L’ancien ministre de la communication et porte-parole du gouvernement Amar Belhimer avait déposé plainte à la suite de la parution, le 23 mars 2021, d’un article sur le site de Radio M. Dans celui-ci, Ihsane El Kadi s’insurgeait contre la diabolisation par les autorités du mouvement islamo-conservateur Rachad (qui sera classé en mai 2021 organisation terroriste, tout comme le mouvement indépendantiste kabyle MAK). Il plaidait, a contrario, en faveur de la fédération des diverses mouvances de la société dans le Hirak, le mouvement de contestation né en février 2019, pour élaborer conjointement une feuille de route politique. Or, estimait-il, la police politique n’a de cesse de vouloir « dynamiter la cohabitation de tous les acteurs du Hirak », laquelle constitue « un grave danger pour l’agenda de la restauration ».
« L’ancien ministre n’était pas habilité à porter plainte »
« Ce réquisitoire est le reflet de l’indigence des institutions et de l’option liberticide. Fidèle à ma profession », a réagi à la sortie du tribunal le journaliste, qui veut croire à une mesure d’intimidation et à un verdict – attendu ce 31 mai – plus clément. L’avocate Zoubiba Assoul, l’une des trois défenseurs du journaliste, ne cache pas son étonnement : « L’ancien ministre n’était pas habilité à porter plainte au nom de l’État sur des chefs d’inculpation de droit commun. »

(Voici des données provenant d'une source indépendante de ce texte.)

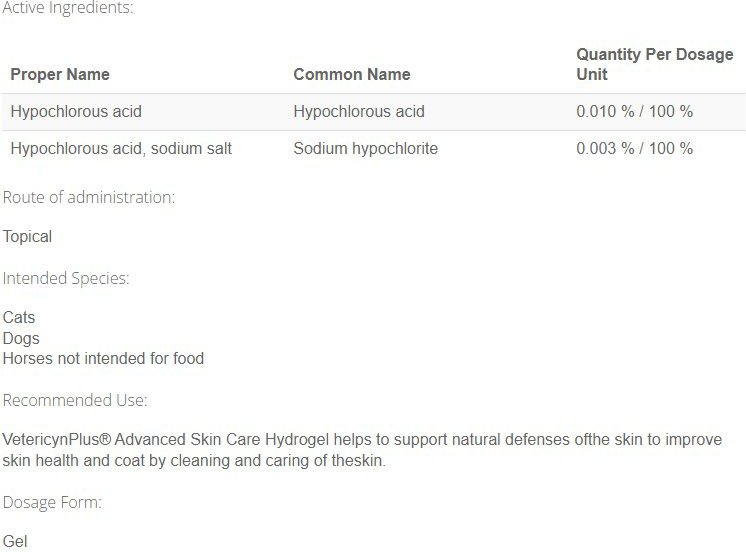Viewport: 746px width, 552px height.
Task: Click "Dogs" in the species list
Action: tap(21, 338)
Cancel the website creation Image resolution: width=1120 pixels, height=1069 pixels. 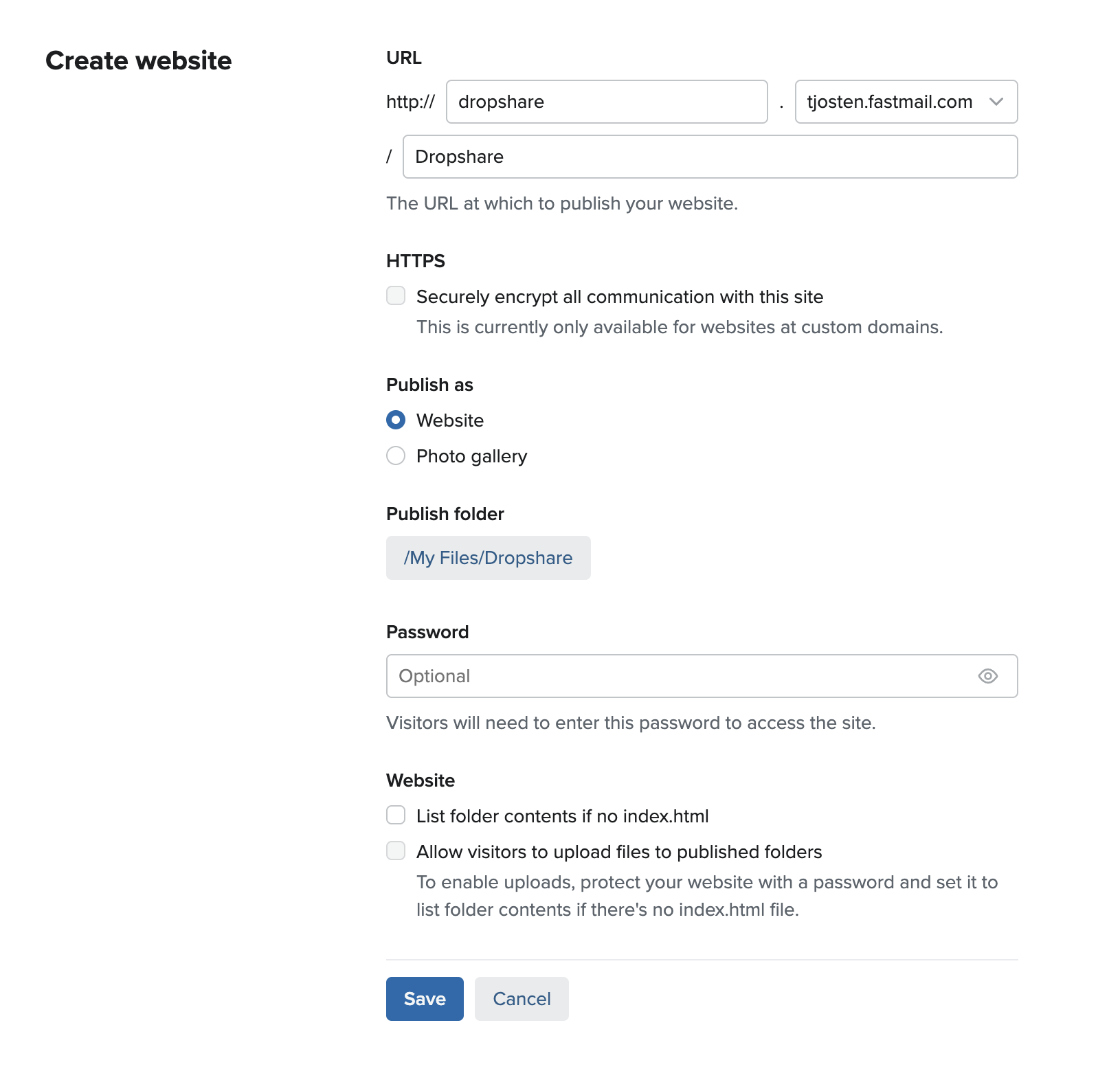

De plus, selon elle, la sanction d’interdiction d’exercer une haute fonction reste bien énigmatique. « Cela concerne d’ordinaire la fonction publique », précise-t-elle. L’avocat et ancien président de la Ligue algérienne de défense des droits de l’homme Salah Dabouz redoute qu’il ne s’agisse de l’interdire de diriger Radio M, prise pour cible : « Sans doute ne sera-t-il pas incarcéré, ce serait une mauvaise publicité sur la scène internationale. Ce système fondé sur le militaire n’a jamais changé depuis les années 1950 : il gouverne par le renseignement et le complot, toujours en état de guerre, dénonçant les ennemis intérieurs et extérieurs. Par le passé il assassinait ses opposants, il trouve aujourd’hui d’autres manières de les faire taire, notamment en les privant d’emploi, une pratique déjà à l’œuvre à l’encontre de la minorité religieuse ahmadie. » « Le paysage médiatique en Algérie n’a jamais été aussi détérioré », constate Reporters sans frontières.
Harcèlement judiciaire
Également poursuivi dans deux autres affaires, Ihsane El Kadi n’en a pas fini avec la justice algérienne. Il est aussi accusé d’« appartenance à une organisation terroriste » parce qu’il entretient une relation professionnelle avec le militant kabyle Tahar Khouas, incarcéré depuis fin février. Des accusations rendues possibles par l’extension de manière large et imprécise de la définition de crime de terrorisme dans le code pénal, adoptée par ordonnance présidentielle en juin 2021. « Une arme atomique mise entre les mains des services de sécurité et de la justice (qui) fait des dégâts catastrophiques », avait dénoncé Ihsane El Kadi.
Et enfin, il est sous le coup de poursuites pour « financements étrangers », après que Maghreb émergent a décerné le prix du meilleur article d’investigation à Zakaria Hannache et lui a versé l’équivalent de 640 €, collectés par un financement participatif via le site KissKissBankBank. Considéré comme une Ligue des droits de l’homme à lui seul, Zakaria Hannache est poursuivi, en liberté provisoire.